Warren Buffett, chairman and CEO of Berkshire Hathaway, is for many people the first source to consult when it comes to the development of an investing philosophy. The billionaire investor has has never shied away from sharing his views with the public, either — and not only when it comes to stock market value. Issues of politics, social policy, ethics and simply making money the right way are themes that Buffett has returned to many times.
But one place where Buffett has always drawn the line is making clear his personal views have no place in how he runs Berkshire Hathaway for shareholders. He may be for more taxes on the super-rich, but that doesn't mean he is against a tax break that helps a Berkshire business. He isn't going to tell a company he owns how to respond to calls for more corporate support for gun control, an issue that came up at least year's Berkshire Hathaway annual meeting.
"I don't believe in imposing my political opinions on the activities of our businesses," Buffett said.
On one issue of rising social and investing importance, Buffett is still making many trade-offs: climate change.
Berkshire Hathaway Energy, Buffett's large utility conglomerate, owns western utility PacifiCorp, which has a sizable fleet of coal power plants. Berkshire's Burlington Northern railroad ships a lot of coal, too.

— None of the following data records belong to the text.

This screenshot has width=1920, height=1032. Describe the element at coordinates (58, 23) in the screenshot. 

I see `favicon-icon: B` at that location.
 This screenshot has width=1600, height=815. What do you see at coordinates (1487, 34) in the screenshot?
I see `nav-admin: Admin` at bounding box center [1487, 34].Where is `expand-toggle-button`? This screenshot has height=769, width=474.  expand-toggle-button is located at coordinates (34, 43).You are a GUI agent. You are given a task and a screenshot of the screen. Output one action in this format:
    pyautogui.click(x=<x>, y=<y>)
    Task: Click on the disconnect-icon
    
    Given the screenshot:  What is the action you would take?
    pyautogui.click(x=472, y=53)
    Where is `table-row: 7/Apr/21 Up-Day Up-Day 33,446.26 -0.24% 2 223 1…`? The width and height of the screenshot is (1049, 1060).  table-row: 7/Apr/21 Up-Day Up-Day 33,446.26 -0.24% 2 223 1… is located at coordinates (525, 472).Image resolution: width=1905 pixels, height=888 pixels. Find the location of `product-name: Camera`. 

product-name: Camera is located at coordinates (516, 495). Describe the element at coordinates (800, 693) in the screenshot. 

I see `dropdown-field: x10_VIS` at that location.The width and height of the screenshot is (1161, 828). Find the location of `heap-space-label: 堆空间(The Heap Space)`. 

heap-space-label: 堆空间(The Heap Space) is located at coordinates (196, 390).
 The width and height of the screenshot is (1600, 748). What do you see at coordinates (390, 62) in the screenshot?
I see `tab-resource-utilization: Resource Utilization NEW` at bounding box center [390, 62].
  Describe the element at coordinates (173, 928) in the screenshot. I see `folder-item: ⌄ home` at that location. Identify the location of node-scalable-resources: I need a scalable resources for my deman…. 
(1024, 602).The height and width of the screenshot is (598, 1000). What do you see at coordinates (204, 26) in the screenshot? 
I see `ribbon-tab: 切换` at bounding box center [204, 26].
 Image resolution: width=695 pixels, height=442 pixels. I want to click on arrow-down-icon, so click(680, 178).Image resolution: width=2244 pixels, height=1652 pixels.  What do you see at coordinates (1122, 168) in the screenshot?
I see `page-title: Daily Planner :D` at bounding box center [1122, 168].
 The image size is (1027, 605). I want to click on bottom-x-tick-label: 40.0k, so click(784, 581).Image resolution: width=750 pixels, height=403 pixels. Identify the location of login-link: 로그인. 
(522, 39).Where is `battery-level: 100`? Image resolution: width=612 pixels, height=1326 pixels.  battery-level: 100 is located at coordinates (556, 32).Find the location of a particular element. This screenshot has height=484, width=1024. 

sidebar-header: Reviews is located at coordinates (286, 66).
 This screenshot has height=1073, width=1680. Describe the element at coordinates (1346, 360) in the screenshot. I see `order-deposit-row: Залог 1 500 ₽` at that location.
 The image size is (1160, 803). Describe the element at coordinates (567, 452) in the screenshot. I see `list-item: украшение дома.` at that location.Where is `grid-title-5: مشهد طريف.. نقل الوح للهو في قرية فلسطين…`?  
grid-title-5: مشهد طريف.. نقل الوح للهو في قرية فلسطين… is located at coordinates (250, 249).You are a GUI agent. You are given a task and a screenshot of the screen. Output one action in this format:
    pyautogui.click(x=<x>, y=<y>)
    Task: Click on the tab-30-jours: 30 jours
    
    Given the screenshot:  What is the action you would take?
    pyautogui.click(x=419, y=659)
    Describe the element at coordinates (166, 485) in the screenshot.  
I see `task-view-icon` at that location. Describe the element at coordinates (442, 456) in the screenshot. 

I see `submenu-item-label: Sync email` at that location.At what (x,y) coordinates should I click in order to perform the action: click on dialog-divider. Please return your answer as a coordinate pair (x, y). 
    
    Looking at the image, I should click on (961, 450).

But the Berkshire utility company also is one of the biggest wind energy producers in the U.S. through its MidAmerican Energy utility affiliate based in Iowa, while its NV Energy in Nevada is increasing its renewable generation from 24 percent to a percentage in the high 40s by 2023, mostly using geothermal and solar power.
Berkshire's largest business of all is insurance, which in recent years has seen massive claims related to natural disasters.